Martin McDonagh, on the other hand, seems to despise his characters (Dwarfs in particular) - and I must assume, himself as well. I mean, why so much hate Martin? It's not good for you. But I know you have a story to tell about us Americans, cause we can't get right. But if you are going to speak for the people of Missouri, maybe you should spend time with them - maybe visit the cinematic 'Show Me' State. Debra Granik visited, got to know the place, made the film "Winter's Bone" (2010). It was written by a guy who lived there in MO his whole life. Maybe you could have talked with him. But it's obvious you chose Missouri only as a political setting - since principal photography was shot in North Carolina. Worried that we would be too dumb to recognize the political correctness of the location, you lodged the town and state into the abnormally long title of the film. It's not just about Three Billboards, is it Martin? It's really about you. Isn't it?
McDonagh really prides himself on his intellectual superiority above Catholicism (possibly Christianity altogether). Beginning with flashing Flannery O'Connor's "A Good Man is Hard to Find" early in Three Billboards (apparently not knowing that Flannery was a devout Catholic), he hopes to prove his liberalism to the audience. He then offers us the crass and unfunny line "Dixon, you goddamn asshole. I'm in the middle of my goddamn Easter dinner...Sorry, kids." Here he tries to hide his politically correct perspective with non-PC adolescent vocabulary - assuming we are too intellectually disabled (or retarded in his language) to notice. Finally he unloads his real feelings about the Catholic church (likening them to the Crips & Bloods) in a bitter monologue from Mildred who preaches (to a priest) that any abuse in the church makes every Catholic guilty. "Cause you joined the gang, man. And I don't care if you never did shit or you never saw shit or you never heard shit. You joined the gang. You're culpable." Ouch. While I agree with the need for accountability, if Martin were looking in the mirror, he would see the same logic applies to his own industry, particularly the gang who distributed this film, Fox Searchlight Pictures - an American film distribution company within the Fox Entertainment Group, a sister company of the larger Fox studio 20th Century Fox, all owned by Rupert Murdoch's 21st Century Fox. I believe Martin would do well to remember Bob Dylan's wise words - "Your gonna have to serve somebody".

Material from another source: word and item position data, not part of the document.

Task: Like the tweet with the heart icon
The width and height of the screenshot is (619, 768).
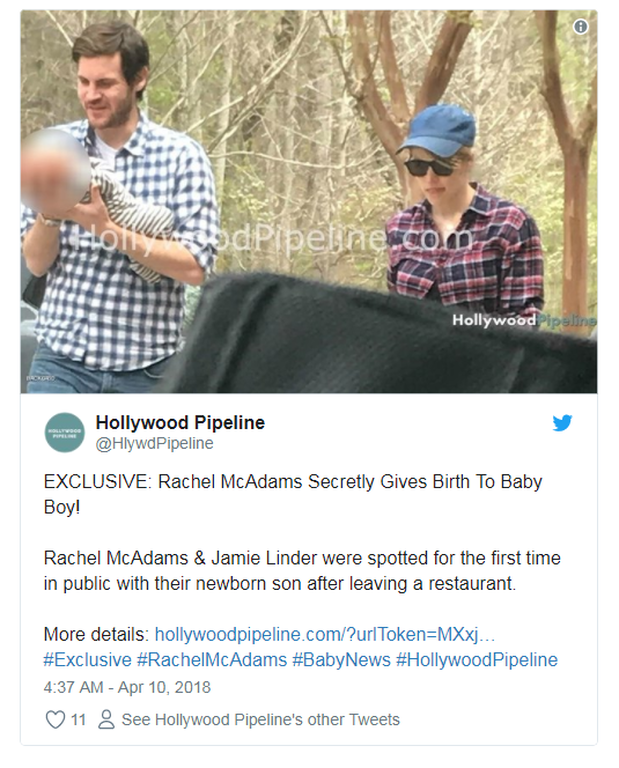Action: point(55,720)
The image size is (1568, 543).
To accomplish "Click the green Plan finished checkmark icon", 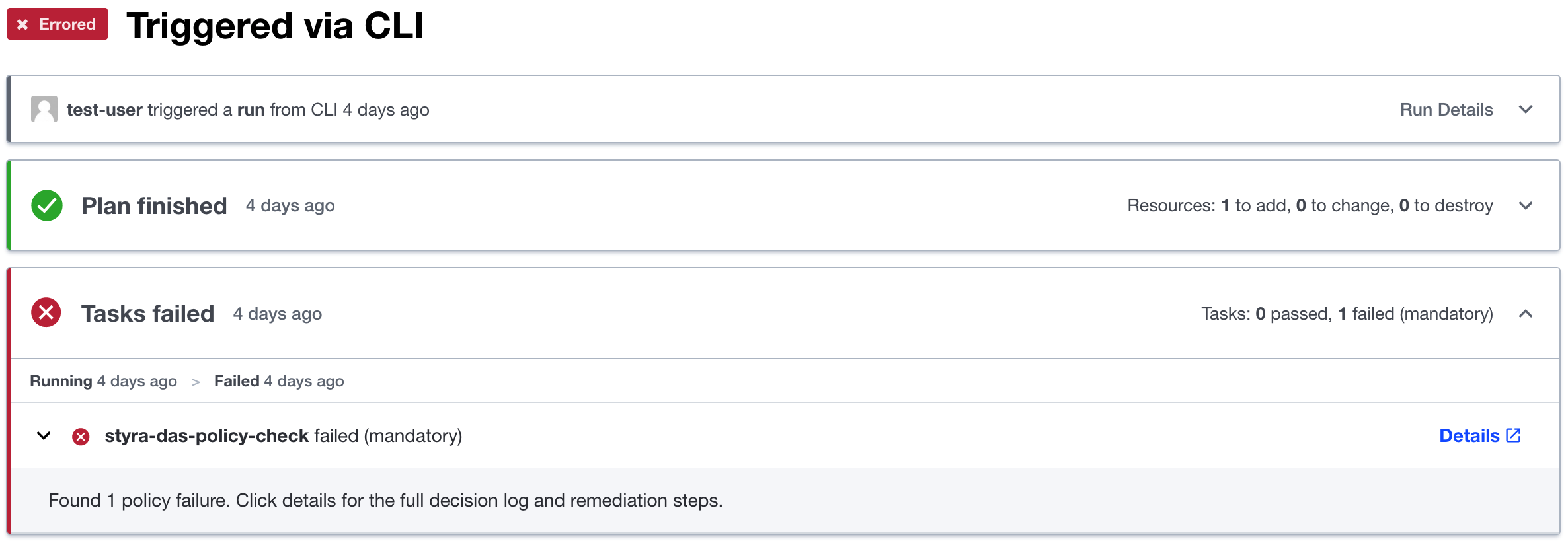I will click(47, 205).
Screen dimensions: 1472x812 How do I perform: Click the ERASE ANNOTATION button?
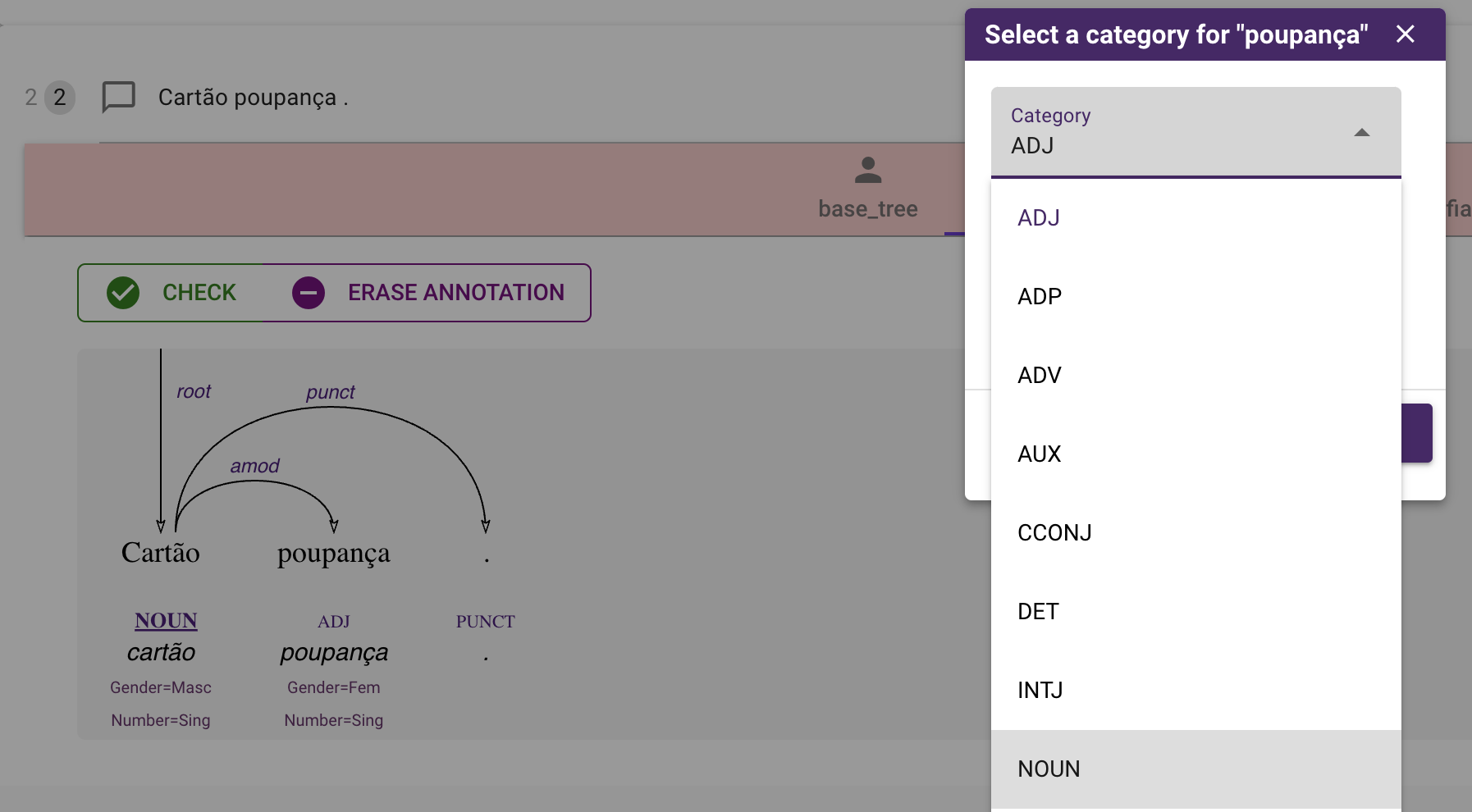455,293
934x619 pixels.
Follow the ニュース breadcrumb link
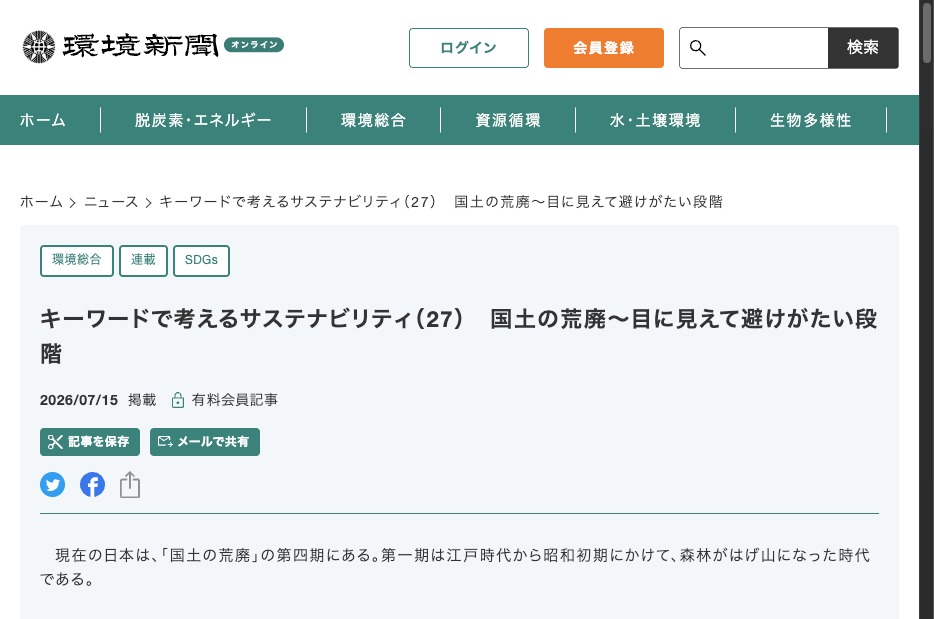pos(111,202)
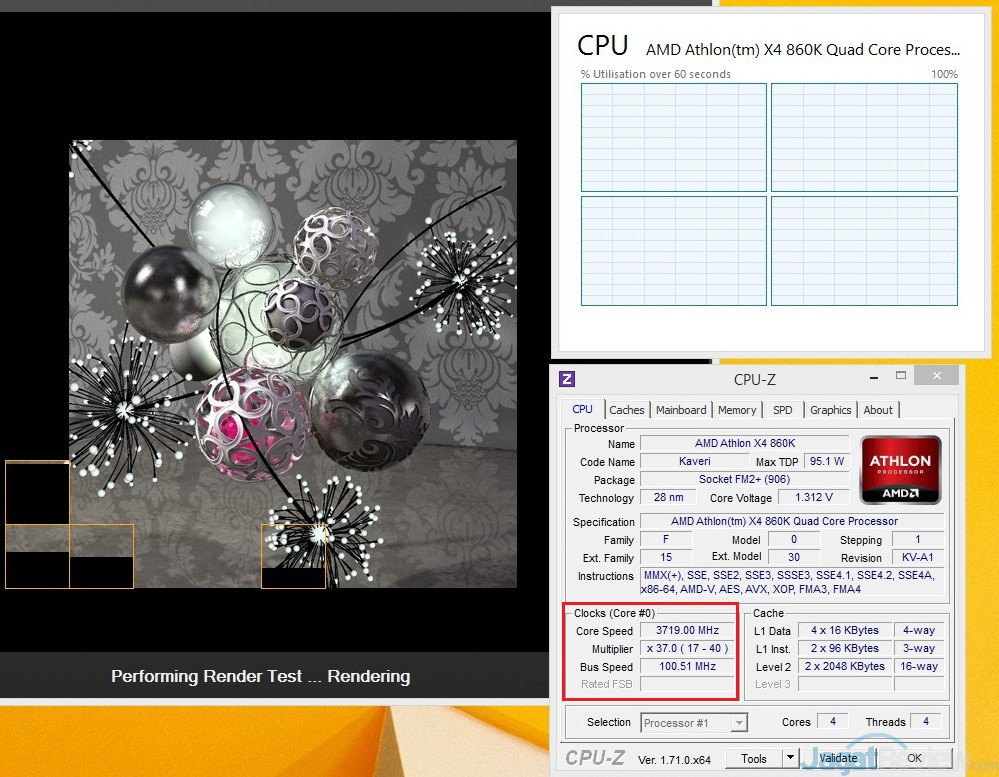This screenshot has height=777, width=999.
Task: Click the AMD Athlon processor logo
Action: click(x=900, y=470)
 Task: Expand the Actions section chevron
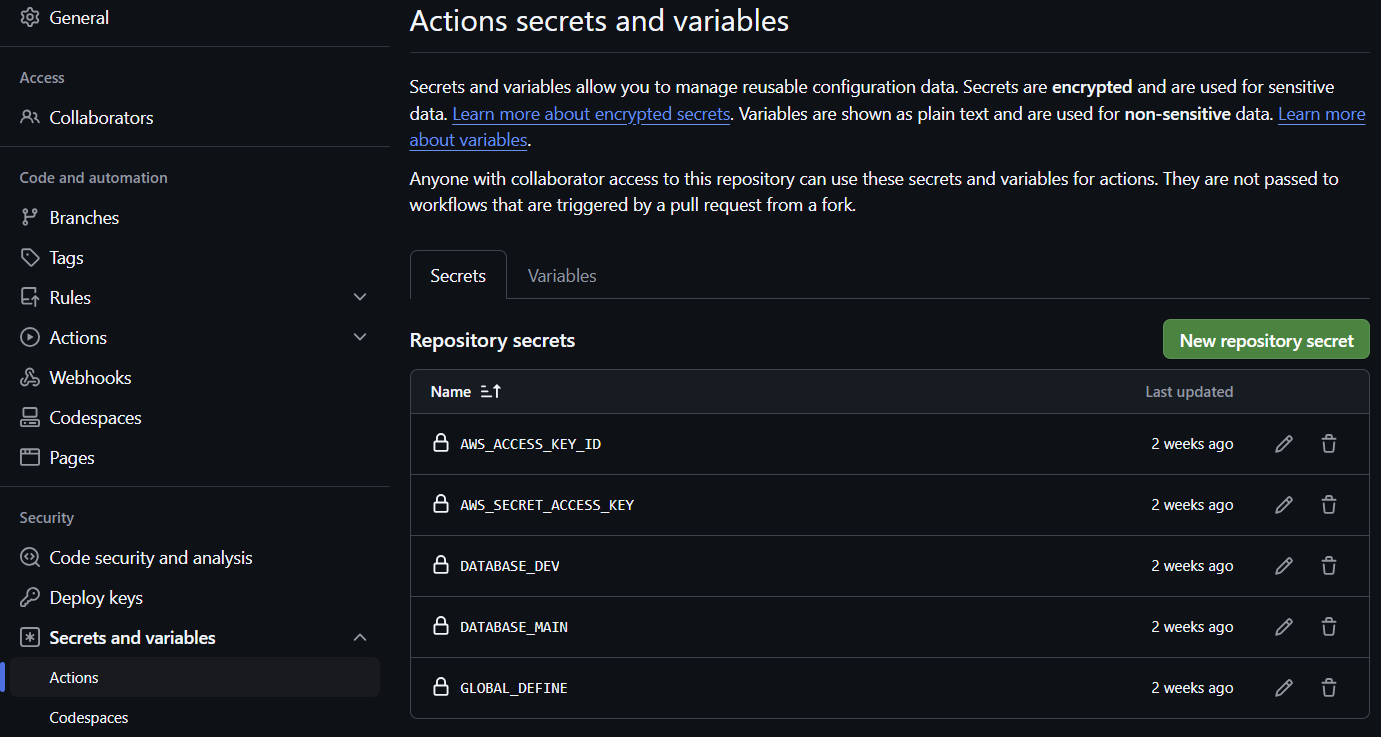pos(360,337)
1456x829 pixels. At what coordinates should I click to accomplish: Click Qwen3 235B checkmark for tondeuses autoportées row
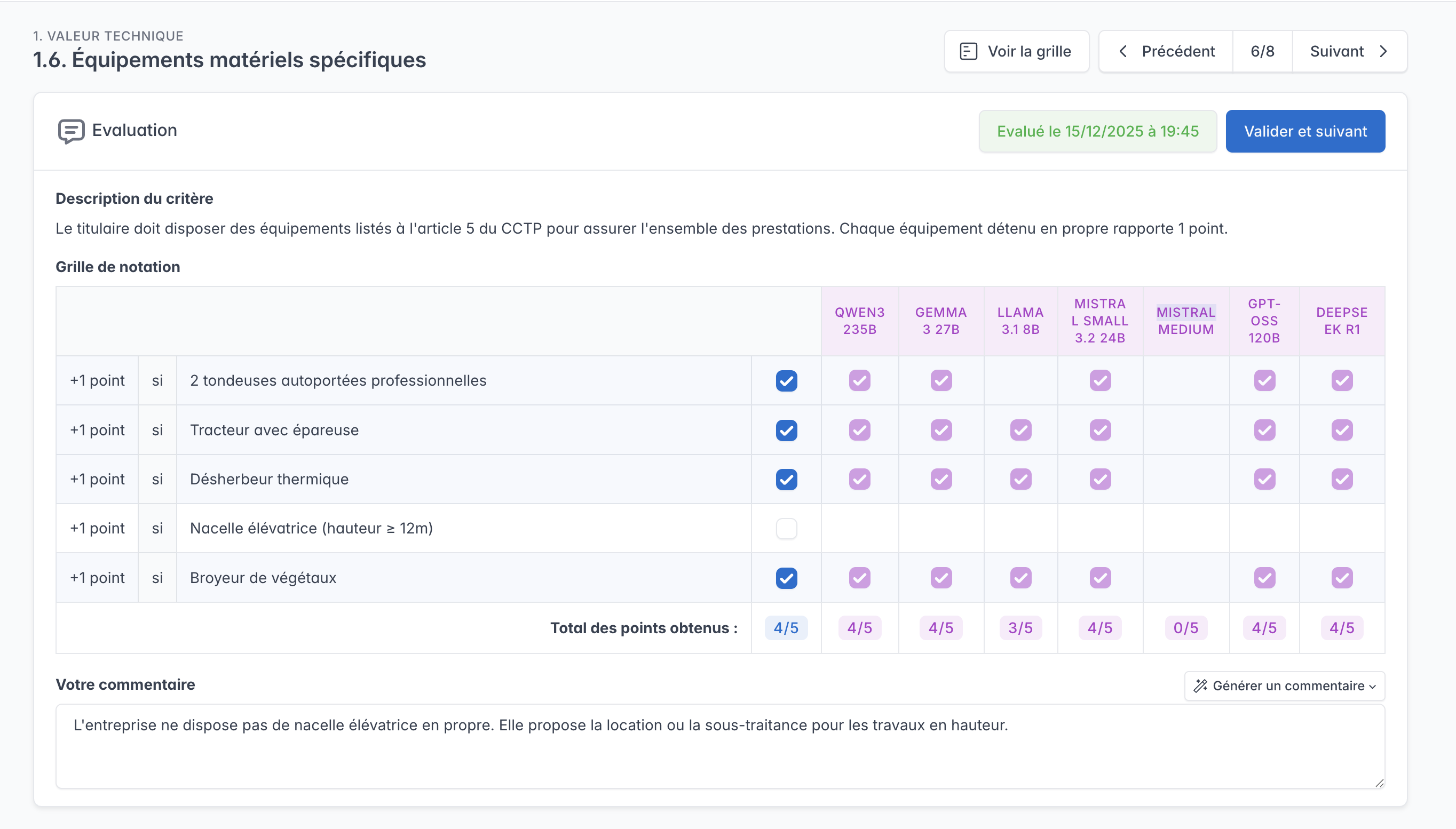point(859,380)
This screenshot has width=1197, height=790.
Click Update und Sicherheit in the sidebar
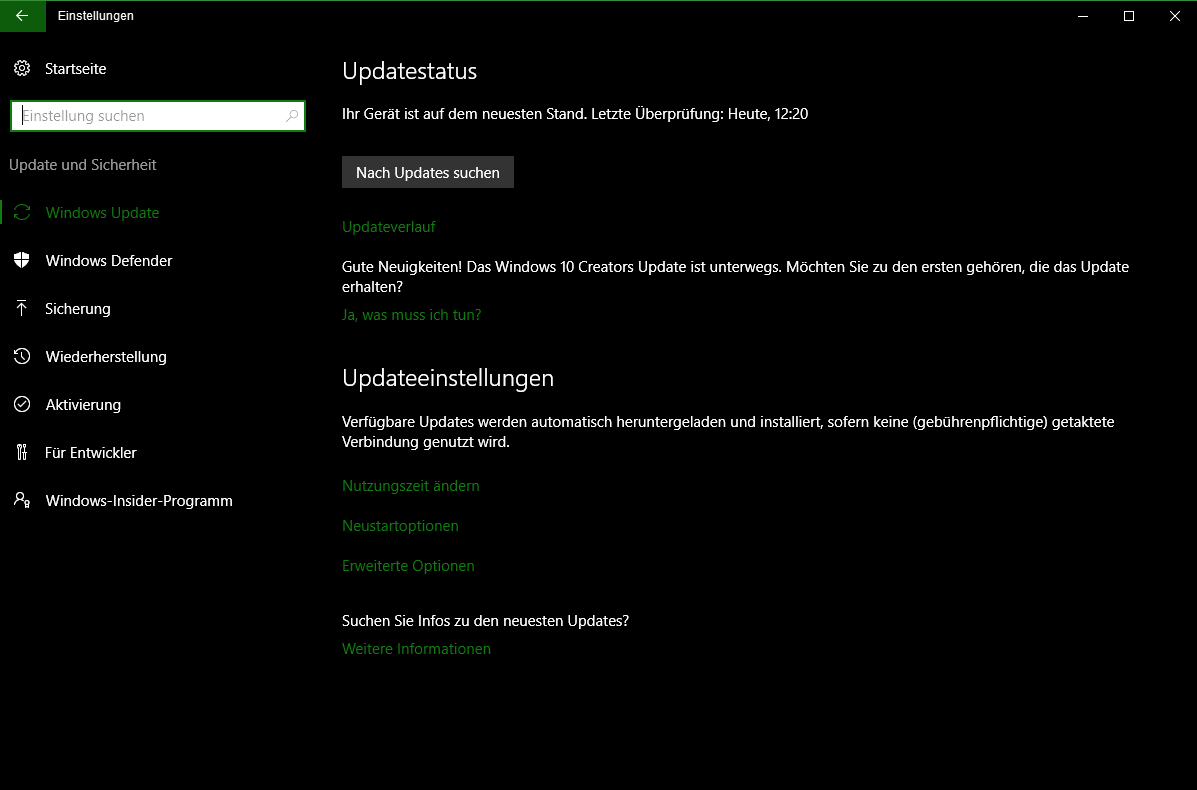point(84,164)
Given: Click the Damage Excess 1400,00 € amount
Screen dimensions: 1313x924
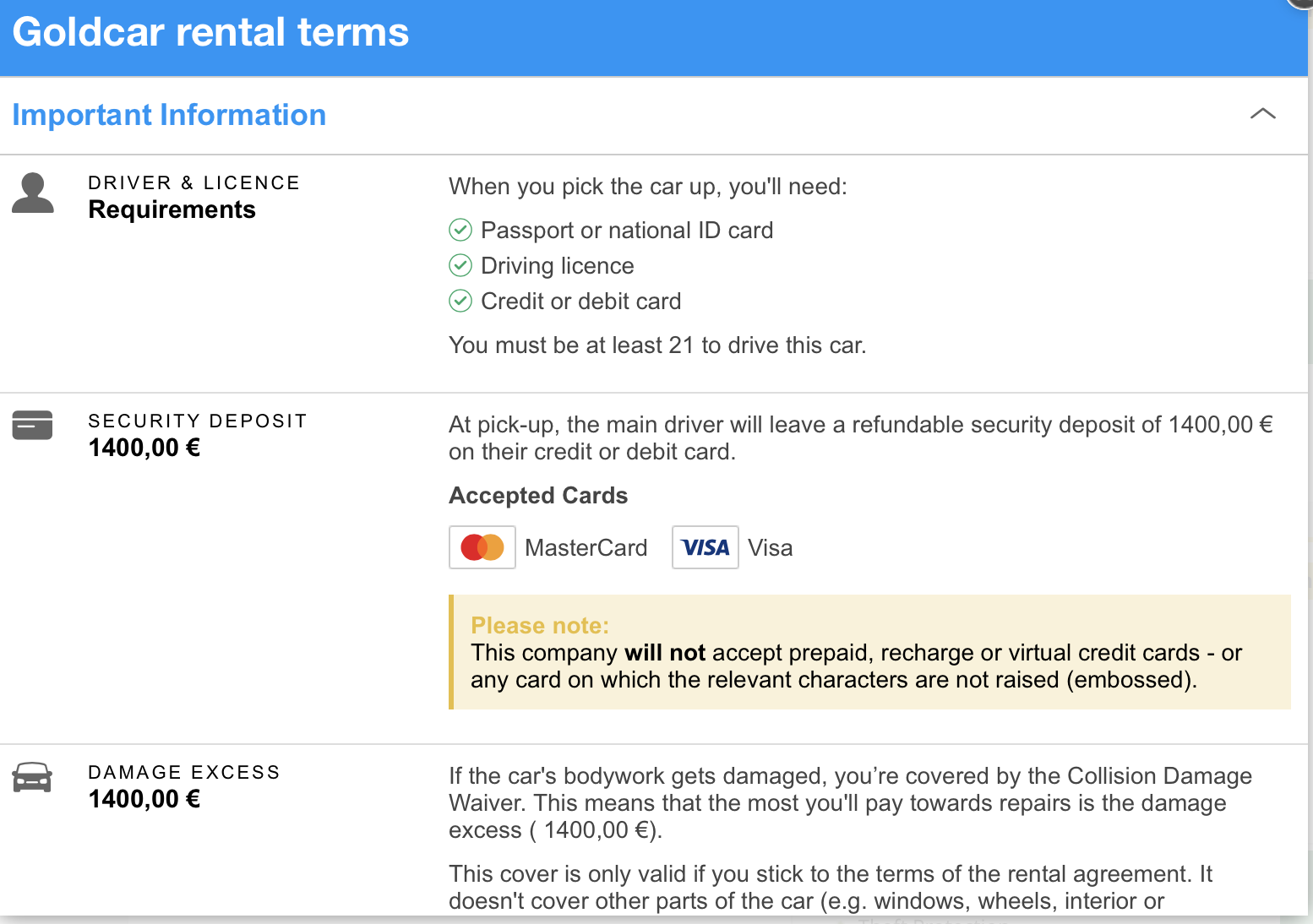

Holding onto Agnosticism by a frayed thread, McDonagh can just barely conjure up a spiritual encounter between Mildred and a deer beneath the billboards. He quickly retracts from this contempative moment by making a joke about Doritos. (Didn't anyone proof-read this thing?) He does the same thing every time grief, guilt, or vulnerability surface - and it feels suffocating. Remember the end of Lebowski, when Walter tosses Donny's ashes to the wind and they blow right into The Dude's face? This is one of the sweetest, earnest, and most honest moments of humor in cinema - perfectly timed - allowing for equal parts sadness, laughter, and empathy. This rarely-to-never happens in Three Billboards, which keeps the audience at an emotional distance. Taking cues instead from Manchester By The Sea, we get toppled by the flashback scene where Mildred tells her daughter Angela "I hope you get raped!" the same day it happens. Failing the courage to explore the guilt & grief, McDonagh prefers Mildred to burn down the police station, kick teenagers in the groin, and demoralize a midget (experiencing consequences for none of those actions). Not yet convinced of his own depravity, Martin's best version of redemption comes from Dixon, the racist white cop, who is prepared to go vigilante by killing word-of-mouth rapists without required evidence. Is that a solution? Well, apparently so, because Mildred joins the cause - taking us to the final scene where McDonagh jumps ship (saying nothing about violence or non-violence or anything else) - and instead chooses to remain safe within the indifferent confines of nihilism. I have to say friends...not only is Martin McDonagh "too clever to be funny, and congenitally incapable of locating a single distinguishing image" (Pinkerton) - he quite simply lacks 'True Grit'.